Trecho —
- - -
23/04/2011

Coelho da Páscoa não existe

leaofechandoos olhos

Que saudade do tempo em que eu era um pingüim!

Naquele trabalhinho da 2ª série estava respondido em garatujas, mas parecia sério: “Com que animais sua mãe se parece? Minha mãe é um pingüim porque me esquenta muito; ela também é um tigre porque é braba e corre bem; é uma coruja porque me cuida quando estou dormindo. E é um polvo porque me abraça demais.” Guardei a prova para quando minha filha ficasse maior e me visse com outros olhos.

Pois o tempo passou e – bingo! - hoje em dia sou um típico jumento, às vezes uma víbora, na maioria das ocasiões, ameba. É isso mesmo, a adolescência chegou à minha casa. Aos poucos se adota um dialeto estranho, do tipo “quem mocou meu tênis na tulha”? Ou: “não pilho de jantar agora” e, confesso, eu mesma me pego exclamando “alcança esse bagulho aí” (comunicação é a lei da selva). O habitat em casa está visivelmente diferente: skates pelo chão, rock em alto volume (veja bem, não estou falando de Mozart), e pizza de manhã. Uma selvageria.

Mas eu seria uma anta se achasse que está tudo errado. Lembro bem de quando completei treze anos e troquei a foto dos meus pais do porta-retrato: coloquei minha adorável hamster Bianca. Uma pequena atualização nos referenciais (oh, mundo cão, eu não sabia que meu dia também chegaria!). Fui mais espírito de porco ainda: pendurei um pôster dos roqueiros malucos do ACDC na porta de fora do meu quarto. Era o mesmo que uma placa de “Não Entre”, apenas ilustrada. Quem duvida da clareza do recado? Nunca entre. Nem batendo antes.
- - -
Dados registrados —
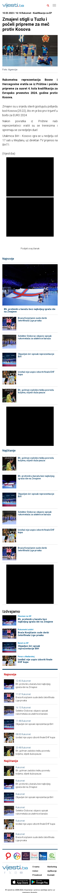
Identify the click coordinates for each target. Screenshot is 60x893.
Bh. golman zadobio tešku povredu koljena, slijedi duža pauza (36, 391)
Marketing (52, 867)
- - -
Instruções —
(a) Reproduza da crônica o trecho que abre com as palavras que contêm "Naquele trabalhinho da" e fecha com "com outros olhos.".
(b) Segundo a crônica, que foto passou a ocupar o porta-retrato no lugar da foto dos pais aos treze anos?
(c) Liste os animais com que a mãe é comparada no trabalhinho da 2ª série citado na crônica.
A listagem não é necessária para nenhuma das tarefas.

Respostas —
(a)
Naquele trabalhinho da 2ª série estava respondido em garatujas, mas parecia sério: “Com que animais sua mãe se parece? Minha mãe é um pingüim porque me esquenta muito; ela também é um tigre porque é braba e corre bem; é uma coruja porque me cuida quando estou dormindo. E é um polvo porque me abraça demais.” Guardei a prova para quando minha filha ficasse maior e me visse com outros olhos.

(b) A foto da hamster Bianca.

(c) Pingüim, tigre, coruja e polvo.